Given problem: Locate each line of the records that contains the word "height", treating uppercase and lowercase as different, and copy every such line in full.

Records shown:
begin

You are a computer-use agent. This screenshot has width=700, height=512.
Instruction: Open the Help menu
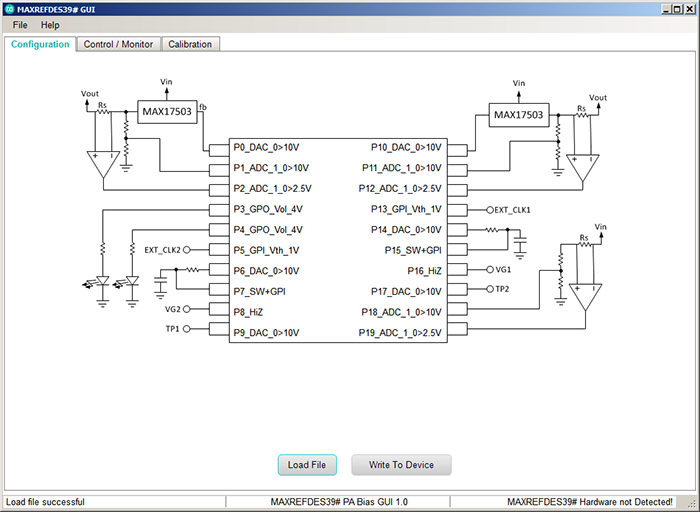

end
begin

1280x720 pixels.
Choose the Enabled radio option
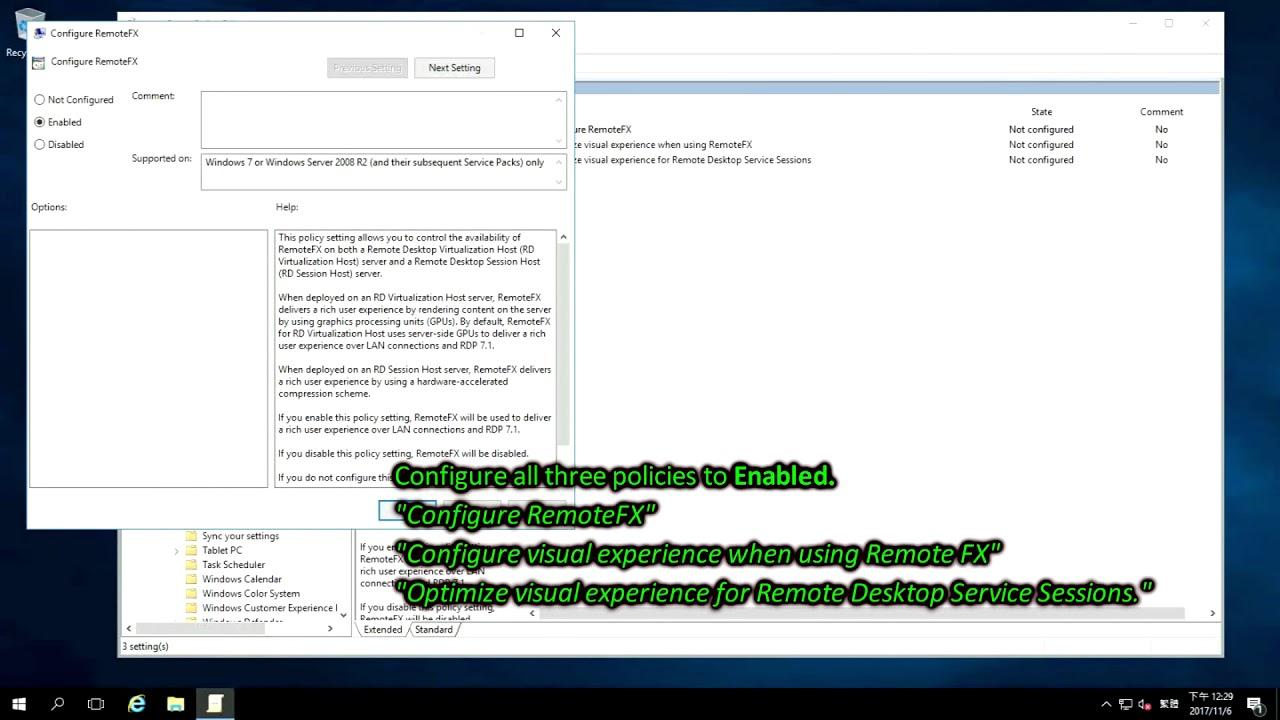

end
begin

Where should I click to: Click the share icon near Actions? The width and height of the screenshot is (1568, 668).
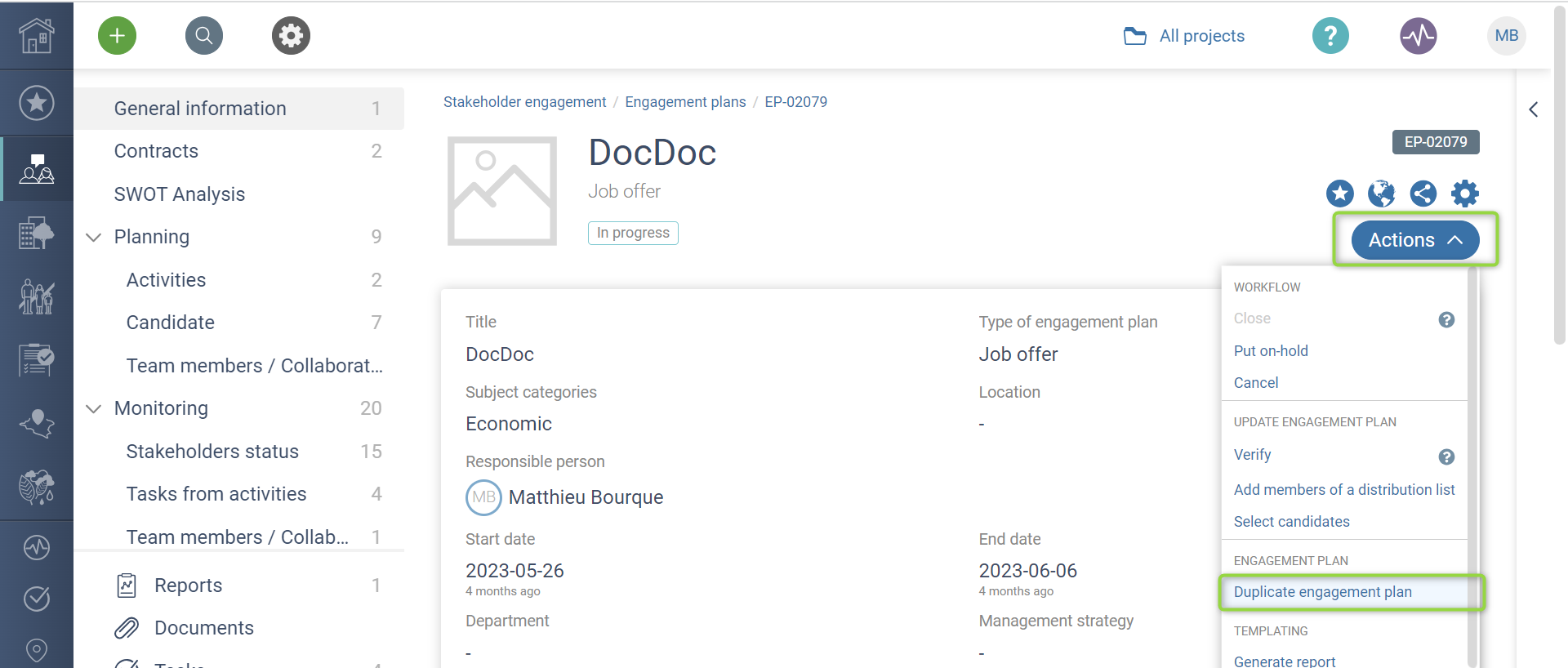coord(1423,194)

end

Exercise result:
You are a computer-use agent. This screenshot has width=700, height=512.
Where should I click to: Click the share icon near Actions? The width and height of the screenshot is (1568, 668).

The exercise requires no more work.